Sunday, January 15, 2006

You're not Subtle

Mrs Schwartz and I went to lunch yesterday. She is still recovering from her surgery. We went to a bar near my house. It's the closest thing to a NE neighborhood bar around here. It's dark, not too sports-oriented. The bartender's cool and pretty hot.
This bar also has, I suspect, the same drug trafficking that one finds in most bars. It's pretty easy to spot the deal going down, in fact, that's one of the fun things about going to this bar; the people-watching.

Generally, when you've been up for a couple days, you think you're being subtle, but you're not. Here are a few tips for the public:
  1. Buy a friggin drink already. There's nothing more obvious than a guy sitting at a table in a bar who's not drinking or eating anything.
  2. Stop looking around so much. You're just giving yourself away. Guess what? If the cops are watching you, you're pretty much done already.
  3. Don't try to be Mr Cloak and Dagger. Don't try to slip the guy money in some David-Copperfield-slight-0f-hand sort of way. Just hand him the money. People give each other money all time, whether pitching in for drinks or paying off a bet they lost. When you try to be sneaky, you just look like you're doing something illegal.
  4. Guys don't go to the bathroom together. Having one of you go 30 seconds before the other one, doesn't fool anybody.
  5. If you have enough brains to go to the bathroom seperately, go the extra mile and space it out a little. Having one guy come back from the bathroom, sit down, and then 10 seconds later, after an obvious hand off, guy number 2 gets up and goes to the bathroom, isn't fooling anybody. Sit and drink your beer. The coke's not going anywhere.
Yesterday, Mrs Schwartz decided to fuck with the guys passing drugs. I don't know why she enjoys this so much. These particular geniuses brought in a Van Halen dvd to pass the drugs around in. I'm not kidding. They couldn't be any more obvious. Who carries around a Van Halen dvd?

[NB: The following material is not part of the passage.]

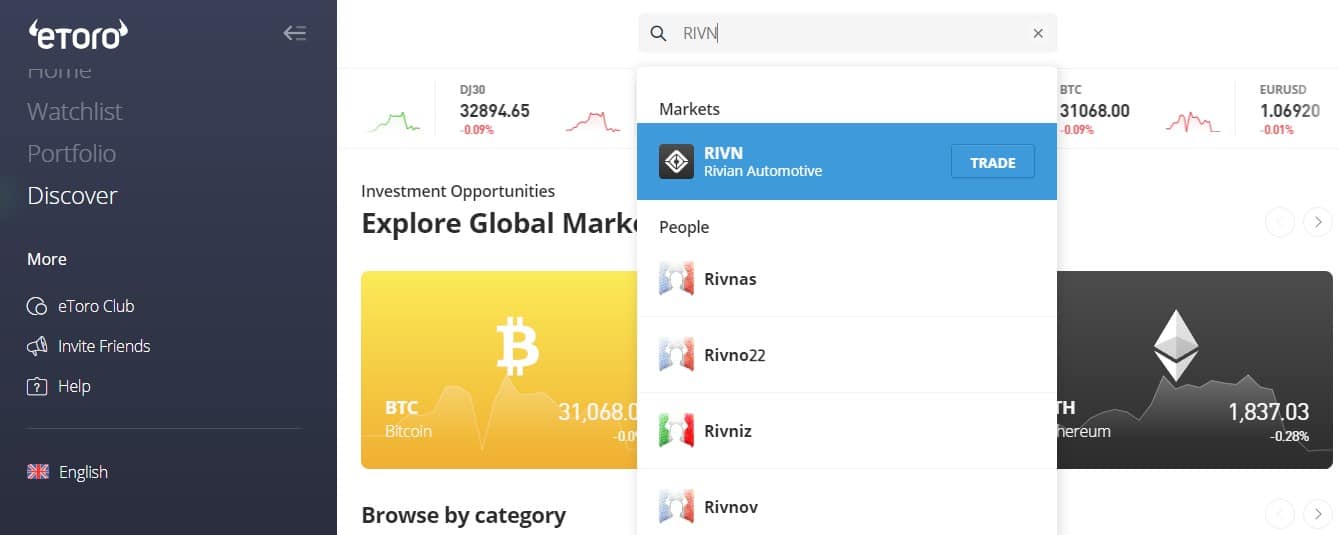Viewport: 1338px width, 535px height.
Task: Open the Bitcoin BTC market card
Action: [499, 370]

After they violated every one of the tips above, one of them sets the dvd case on the table, and guy#2 comes over and puts his hat over it. So Mrs Schwartz turns 90 degrees, so she's looking right at them. They all panic, mess with the case for a second and walk away from the table. One of the guys actually banged his beer bottle on the table and said "Fuck" as they left the table, to go sit at another table away from the Van Halen case. The case sits on the table for a while. Mrs Schwartz is nagging me to go over and pick it up. "What are they going to, claim it?" I have more of a live-and-let-live attitude, so I don't, although, I make a point of stopping at the table and looking at it on my way to the bathroom. The whole time, the table full of guys is across the room, not knowing what to do.

This went on as we finished our meal. One of the guys kept his eye on us the whole time, by watching our reflection in a mirror. Very sneaky. I get up to pay the tab and go to the bathroom. When I come out, I can't find Mrs Schwartz. Finally I see her. She had gotten up and walked over, to stand right in front of the table of paranoid drug-takers, and was watching a game on the tv that was over their booth. I collected her up and she went on about how panicked they were the whole time. She finds this kind of thing fun.